_Trecho selecionado_:
Valor Econômico
Órgão estaria deixando papel fiscalizador
para assumir uma postura mais consultiva em relação ao Executivo
A eleição para a vaga recém-aberta no
Tribunal de Contas da União (TCU) ignorou um debate que provoca cada vez mais
aflições no governo e na iniciativa privada: por acaso o órgão de controle tem
atuado não apenas como “watchdog” (que supervisiona a obediência às regras e à
lei), mas assumido excessivamente as funções de “sheepdog” (conselheiro que
guia políticas públicas e ações governamentais por meio da expedição de
comandos)?
O tribunal já mexeu na taxa de retorno dos leilões de energia, multou diretores da Antaq por considerar que eles não regularam adequadamente a cobrança de uma tarifa por terminais portuários, entrou nos acordos de leniência com empreiteiras da Lava-Jato, travou a liquidação da estatal dos semicondutores (Ceitec), mandou os bancos públicos devolverem R$ 199 bilhões ao Tesouro. Suas decisões - não se discute se certas ou erradas - têm feito surgir uma safra de textos acadêmicos e análises sobre o raio de atuação do TCU.

_Segmento de dados_:
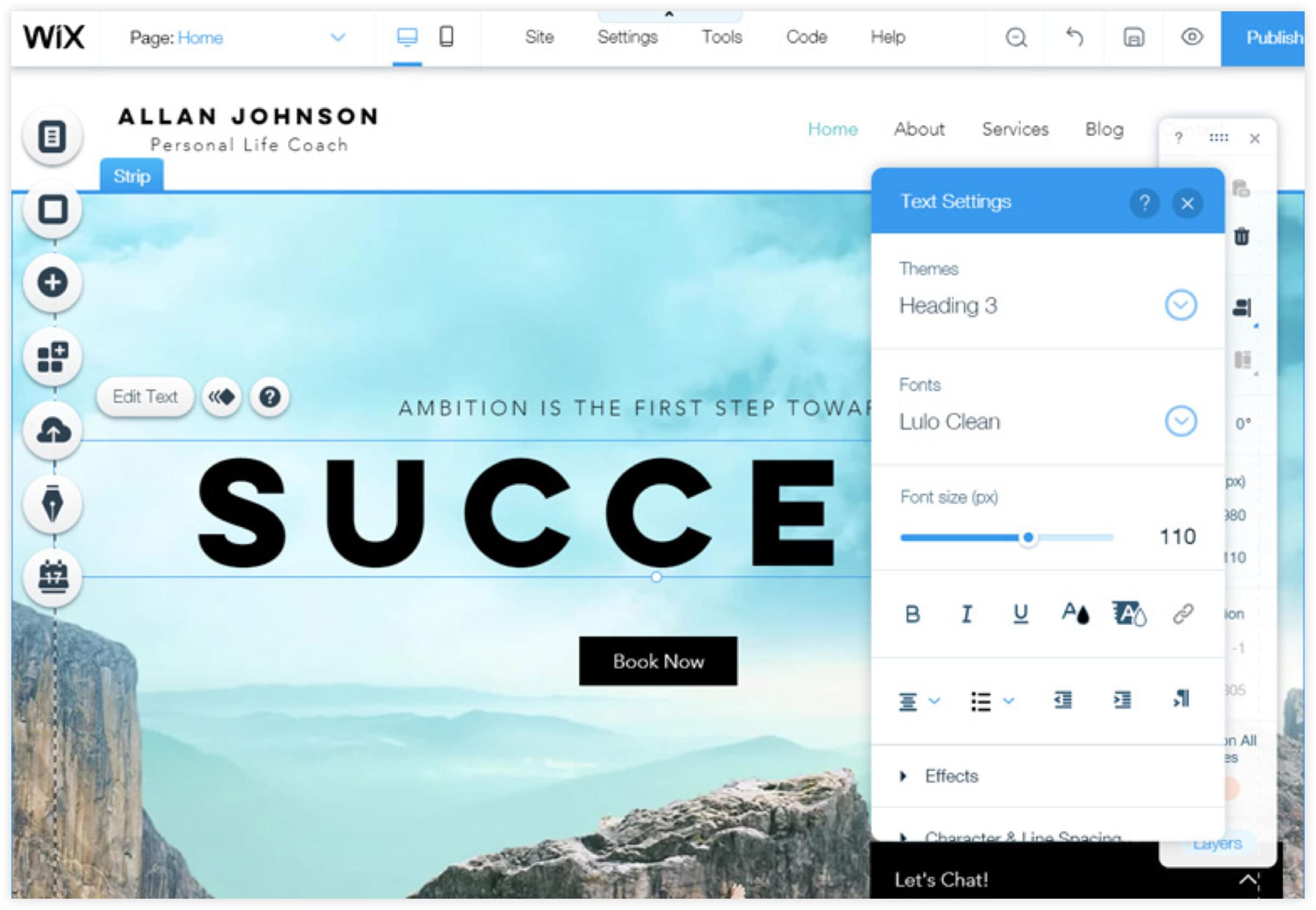Click the font size slider handle
1316x910 pixels.
(x=1028, y=537)
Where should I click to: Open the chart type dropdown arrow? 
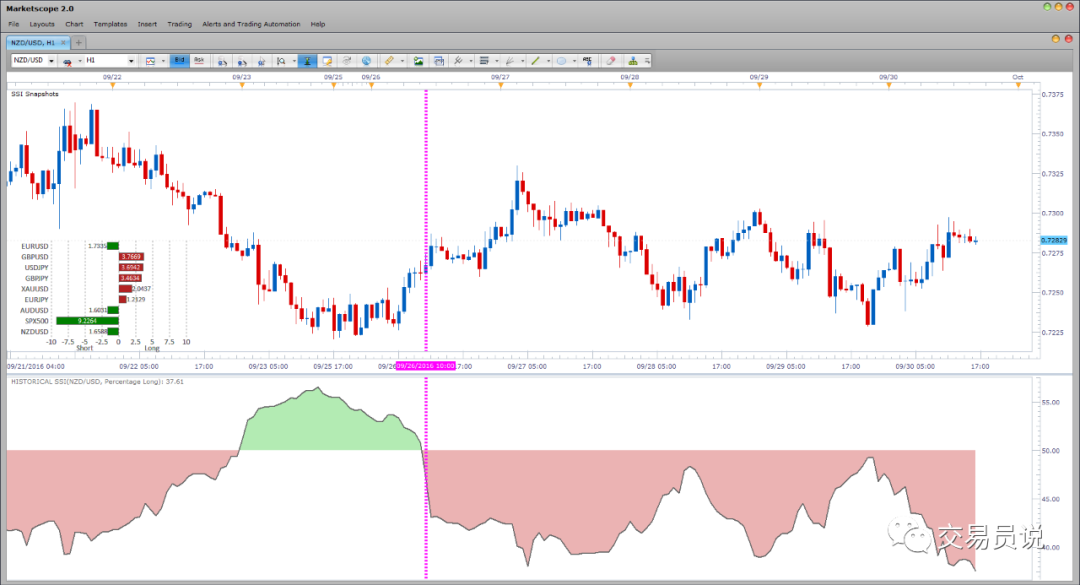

_Objetivos_:
**a)** As afirmações (i) o TCU mandou os bancos públicos devolverem R$ 199 bilhões ao Tesouro, (ii) a eleição para a vaga no TCU discutiu o papel de conselheiro do órgão e (iii) o TCU multou diretores da Ceitec estão de acordo com o trecho sobre o TCU? Responda sim ou não a cada uma e cite, sem alterar, as palavras do trecho que decidem.
**b)** Escreva a continuação do trecho sobre o TCU a partir da última frase apresentada.
O material não tem papel algum aqui.

_Resultados finais_:
**a)**
(i) Sim: "mandou os bancos públicos devolverem R$ 199 bilhões ao Tesouro".
(ii) Não: "ignorou um debate".
(iii) Não: "multou diretores da Antaq".

**b)**
A dissertação de mestrado do advogado
Antônio Bastos, na UERJ, mapeia aproximadamente 200 acórdãos do tribunal para
investigar como ele age nas escolhas regulatórias de uma agência específica -
no caso, a ANTT (que fiscaliza e regula concessões de transportes terrestres).
Seus achados revelam uma atitude intrusiva do TCU, como se fosse um regulador
de segunda instância. Ele encontrou quase 600 determinações e mais de 100
recomendações. Em 70% dos casos, sobre a atividade-fim da agência. Ou seja, não
se falta pessoal ou se há problemas nos contratos administrativos, mas como ela
deve fixar revisões das tarifas de pedágio em concessões rodoviárias ou como fazer
a modelagem antes de um leilão.
“A unidade técnica refaz os cálculos feitos
em estudos de viabilidade prévios às licitações, verifica se os métodos de
regulação são adequados e vai aos detalhes nesses itens. O TCU praticamente
refaz o trabalho que caberia à ANTT”, afirmou Bastos em uma live recente da
Portugal Ribeiro Advogados, o escritório onde trabalha. “A ANTT continua sendo
o regulador, obviamente, mas o TCU se tornou uma instância de redundância
ocasional. Como se fosse um supervisor das escolhas feitas pela agência”,
acrescentou.
Em três de cada quatro acórdãos, o plenário
acata de forma praticamente integral a proposta de encaminhamento da área
técnica, sem alterações relevantes. Detalhe: o advogado não identificou um
volume significativo de casos em que o TCU tenha discordado da ANTT, mas
reconhecido que talvez coubesse à agência decidir sobre determinado aspecto.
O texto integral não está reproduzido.